Es común experimentar cierto sentido del ridículo al tratar de explicar en qué consiste la grandeza de una obra literaria que nos haya emocionado. Cuando buscamos comunicar este entusiasmo, nos damos cuenta de que a menudo la obra en cuestión no trata sobre nada relevante, e incluso al relatarla suena a una nimiedad que no parecería ser materia de alta literatura.

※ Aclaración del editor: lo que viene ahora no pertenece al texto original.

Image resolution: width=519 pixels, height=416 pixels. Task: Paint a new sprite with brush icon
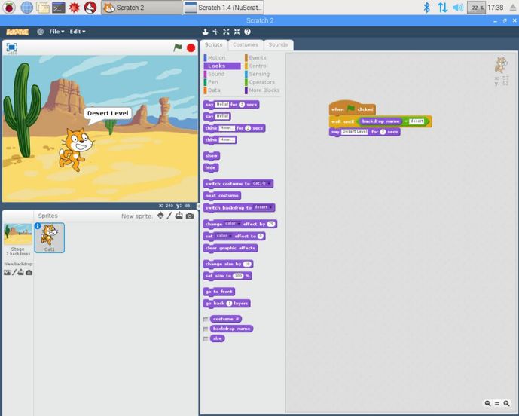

Quizá sucede en esas ocasiones que lo imperecedero se vale del relato para dejar su huella, que lo estremecedor es tan solo un ángulo, una forma de pisar el mundo, y que al leer ciertas obras es como si más que habitar un relato estuviéramos inmersos en las conexiones mentales que le dieron origen.
Pocos escritores encarnan esta especie de literatura como un vacío infinito a la manera de Robert Walser. En un pequeño libro titulado Diario de 1926 (Ediciones la uÑa roTa), Walser anuncia su intención de construir un relato en torno a una mujer amada, pero solo para utilizarlo como pretexto para el despliegue de impresiones, sensaciones y de una mente infatigable. El personaje del Diario narra así su existencia cotidiana sin que jamás ocurra gran cosa, sembrando en el camino piedras sobre cuestiones como la educación (“…llama la atención que los padres, en sus casas, sigan considerando a menudo, o quizá una gran mayoría, la educación de los hijos como algo no muy distinto o no mucho mejor que un placer privado, toda vez que gustan, para su regocijo, de hacer que se comporten como bobos.”), o como la belleza natural de la poesía: “¿No es todo árbol un poema, y no son, siguiendo el mismo símil, todos los bosques antologías de poemas?”.

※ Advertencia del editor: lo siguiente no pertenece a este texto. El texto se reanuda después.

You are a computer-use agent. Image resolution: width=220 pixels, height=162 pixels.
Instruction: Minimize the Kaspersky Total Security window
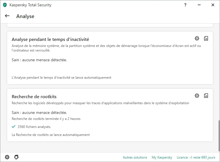click(x=199, y=5)
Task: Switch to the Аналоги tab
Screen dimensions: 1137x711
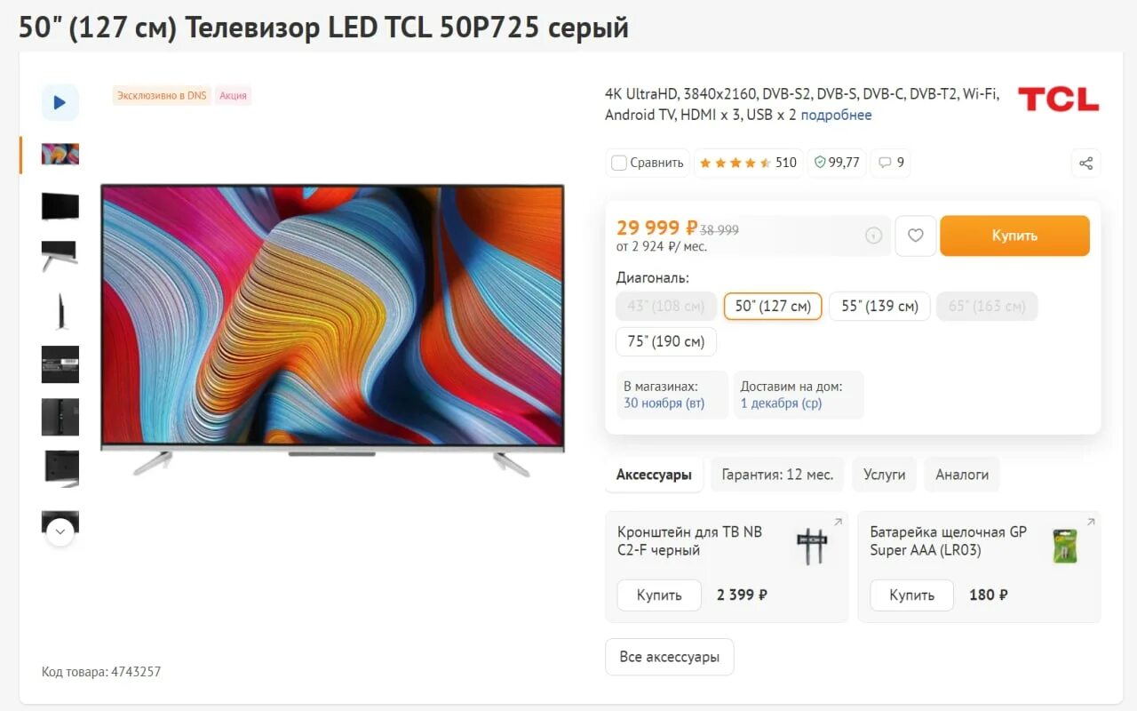Action: click(962, 475)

Walser prescinde de las grandes formulaciones abstractas para, en cambio, encontrar en algo tan sencillo como el hecho de que un peinado esté de moda elementos para proferir observaciones demoledoras: “No creo equivocarme si lanzo la conjetura de que nos hallamos en una época en la que todo tiende a la igualación”. Y es que, como bien demostró en su obra maestra Jakob von Gunten —donde el protagonista entra al Instituto Benjamenta con el único propósito de aprender a servir a sus superiores sociales—, el único reducto verdaderamente libre existe en una mente (como la suya) con la audacia para moverse por sus propios medios, alejada de las nociones preconcebidas que rigen la mayoría de las existencias. No es casualidad que el orden dependa de que esto no ocurra de manera masiva, pues, como concluye Jakob von Gunten: “Quien piensa se subleva, y esto es siempre tan feo, tan nocivo…”.